Birlik sorunu üzerine Demirdağ

Komünist partilerde birlik olgusu esas itibari ile ideolojik birliği temsil etmekte bu da stratejik hatta anlamını bulmaktadır. Ancak, bu genel tanım, bir KP’deki her bireyin aynı şeyi düşünmesi demek değildir. Aksine, KP’ler sınıflar mücadelesinin en keskin şekilde karşılık bulduğu alanlardır. İki çizgi mücadelesi olarak tanımladığımız genel ilke, tam da bunu özetlemektedir. Kuşkusuz ki bu olgu KP’yi salt tartışma platformu olarak görmek değildir. KP’yi bir tartışma platformu olmaktan çıkartmanın ve KP’de birliğin teminat altına almanın tek geçer koşulu ise MLM bilimini kavramaktan geçmektedir.
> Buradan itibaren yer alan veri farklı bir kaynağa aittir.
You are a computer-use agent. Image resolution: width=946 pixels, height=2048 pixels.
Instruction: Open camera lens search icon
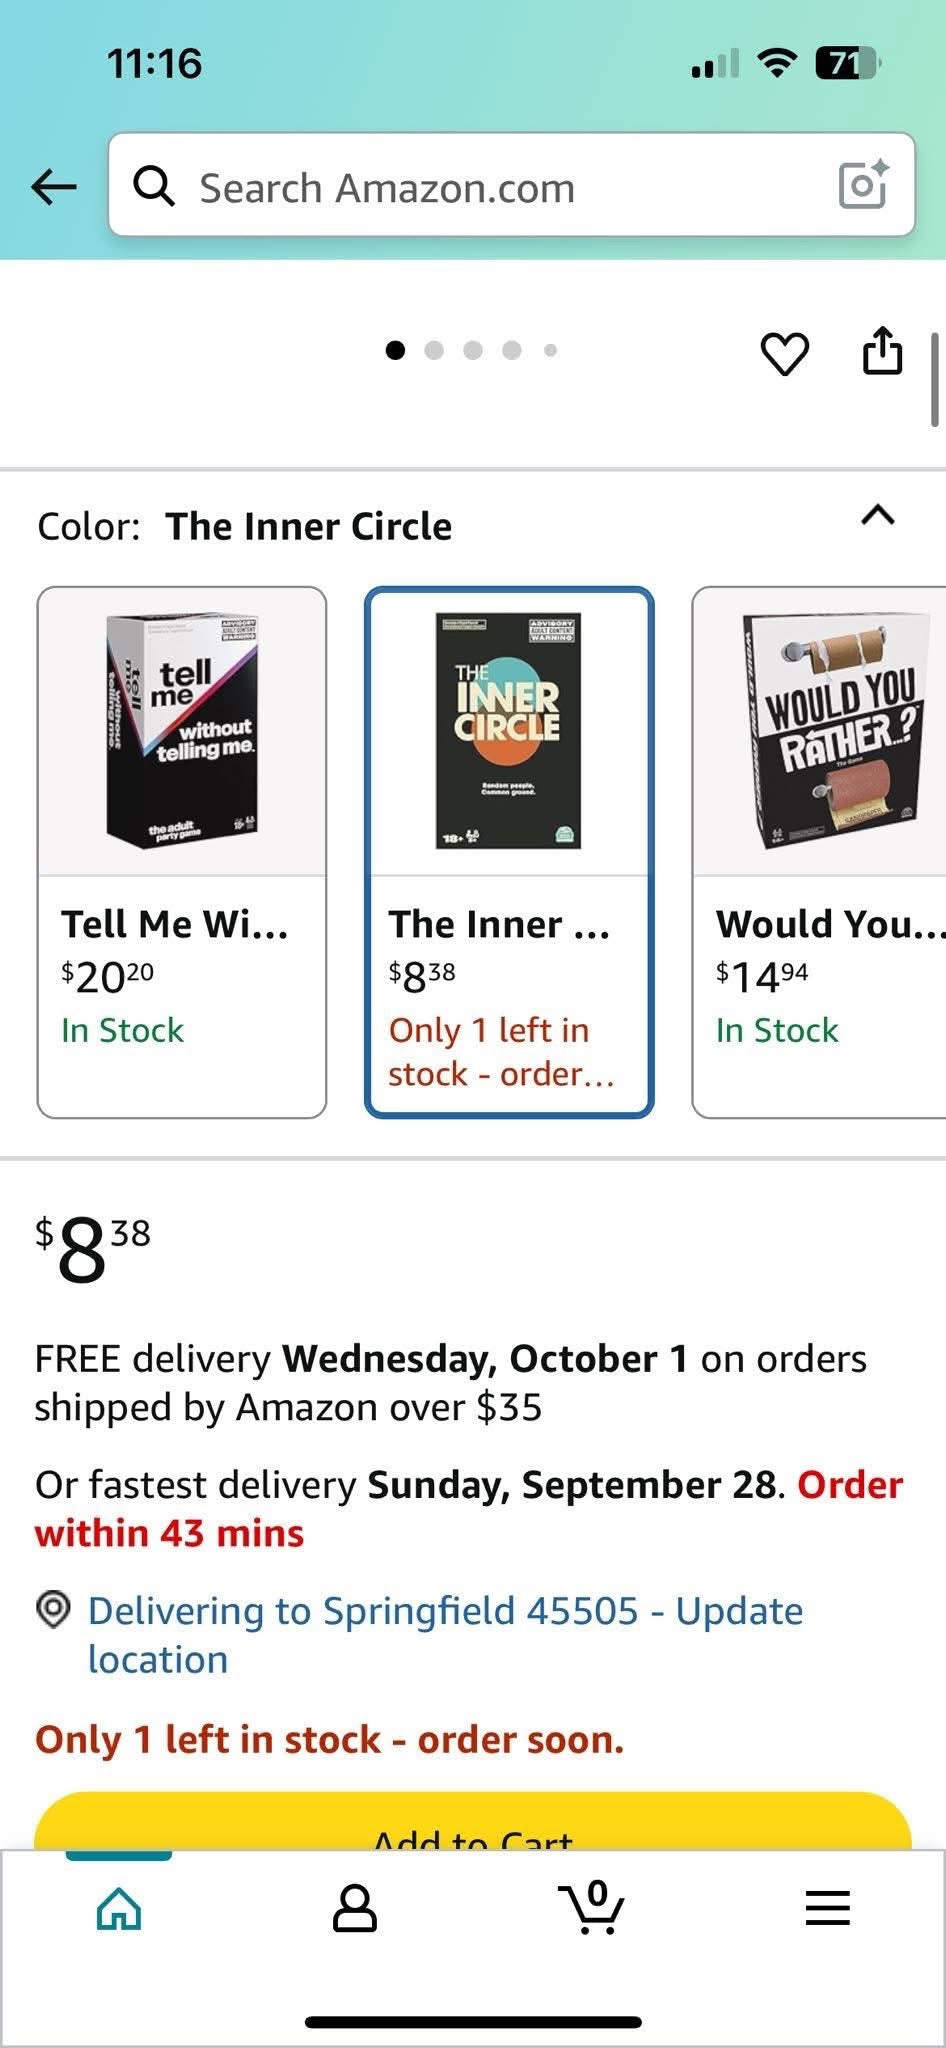pyautogui.click(x=863, y=184)

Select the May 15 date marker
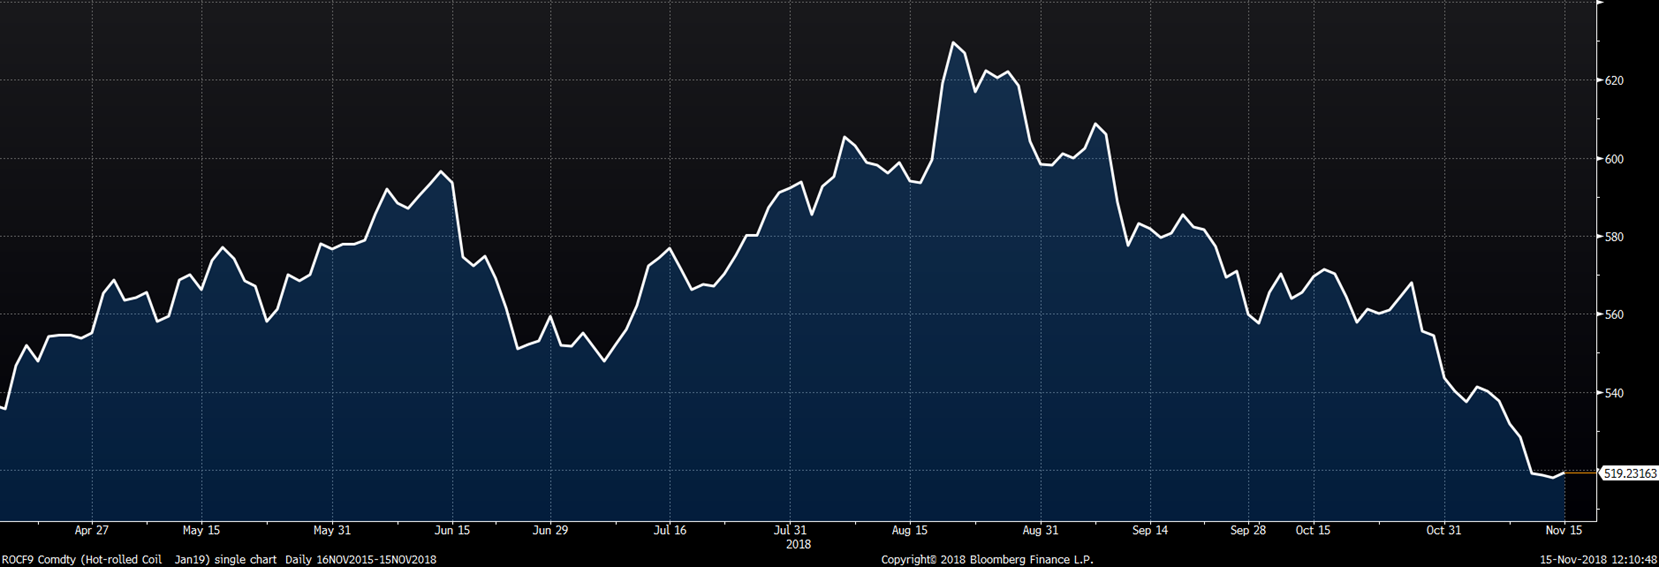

Güncelde yaşadığımız sıkıntıların özü MLM biliminin kavranmayışında ve sürece yön verecek politik kadroların yetersizlikleridir. Eğer bir hareket kendi içinde iki çizgi mücadelesini yürütemiyorsa kitleler arasındaki çelişkileri çözmede nasıl başarılı olabilir? Bu noktadaki tasarruflara baktığımızda karşımıza koca bir hiç çıkmaktadır. Gerçekliğin verili koşulu münferit ve tek yönlü değildir. Demirdağ yoldaş “Gerçekler devrimcidir” derken burada ifade edilen münferit bir olgu değildir. Zira gerçek zıtların varlığıdır, çelişkisidir ve buna diyalektik müdahale devrimcidir.

Devrimci hareket çelişkiler üzerinden yükselir ve kendini burada örgütler ve yayar. Çelişki karşısında kayıtsızlık ve ona metafizik yaklaşım biçimi hareketi tökezletir, yere çalar ve onu kendi süreci içinde kitlelerden kopartarak çalındığı yerde emeklemeye mahkûm eder. Dolayısıyla gerçekler devrimcidir kavramı içinde esas olarak ifade edilen bir çizginin değil iki çizginin gerçekliğidir. Zıtların birliği gerçeklerin devrimci olduğudur.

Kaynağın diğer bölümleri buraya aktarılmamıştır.